Effect of Source Input Length

To analyze the effect of source input length on the models' performance, we split the source sentences into different intervals by length after BPE and compute the BLEU score for each interval. The histogram of results is presented in Figure 4 . NAT-base's performance drops sharply for long sentences, while the gradual learning process enables GLAT to boost the performance by a large margin, especially for long sentences. We also find that GLAT outperforms autoregressive Transformer when the source input length is smaller than 20.

GLAT Achieves Strong Results without Multiple Iterations

We conduct experiments of GLAT with more than one decoding iteration in inference. We adopt the inference algorithm in Ghazvininejad et al. (2019) for multiple-iteration decoding. The results are shown in Figure 5 . We find that GLAT can achieve decent performances with only one decoding iteration, while further iterations only obtain minor improvements of 0.2∼0.3 BLEU. GLAT Learns Better Encoder To validate whether GLAT strengthens encoders, we train NAT models with different initialization for comparison.
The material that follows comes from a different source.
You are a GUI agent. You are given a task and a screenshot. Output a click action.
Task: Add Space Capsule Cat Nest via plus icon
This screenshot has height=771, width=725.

We choose NAT-base and GLAT for comparison and the only difference between them is the training procedure. Specifically, we initialize the encoders of NAT models with the parameter of trained GLAT and trained NAT-base, respectively. The parameters of encoders are fixed during training. The models are all trained using the traditional MLE loss, and the results are presented in Figure 6 . Obviously, models initialized with encoders of GLAT outperform those with NAT-base encoders, indicating that GLAT learns better encoders. Training Speed of GLAT Training on 8 V100 GPUs for WMT14 EN-DE, NAT-base takes about 45 hours and GLAT takes about 56 hours. Compared to NAT-base, the training of GLAT is about 1.2 times slower. Because we only add one forward pass of the decoder, the overhead is relatively small.

Effectiveness of the Adaptive Sampling Number

To validate the effectiveness of the adaptive sampling strategy for the sampling number N (Y, Ŷ ), we also introduce two fixed approaches for comparison. The first one decides the sampling number with λ * T , where T is the length of Y , and λ is a constant ratio. The second one is relatively flexible, which sets a start ratio of λ s and a end ratio λ e , and linearly reduce the sampling number from λ s * T to λ e * T with the training process. Under review as a conference paper at ICLR 2021 As shown in Table 2 and Table 3 , clearly, our adaptive approach (Adaptive in the table) outperforms the competitors with big margins. The results confirm our intuition that the sampling schedule affects the generation performance of our NAT model. The sampling strategy, which first offers relatively easy generation problems and then turns harder, benefits the final performance. Besides, even with the simplest constant ratio, GLAT still achieves remarkable results. When set λ = 0.2, it even outperforms the baseline λ = 0.0 by 2.5 BLEU score. The experiments potentially support that it is beneficial to learn the generation of fragments at the start and gradually transfer to the whole sequence. The flexible decreasing ratio method works better than the constant one, and our proposed adaptive approaches achieve the best results.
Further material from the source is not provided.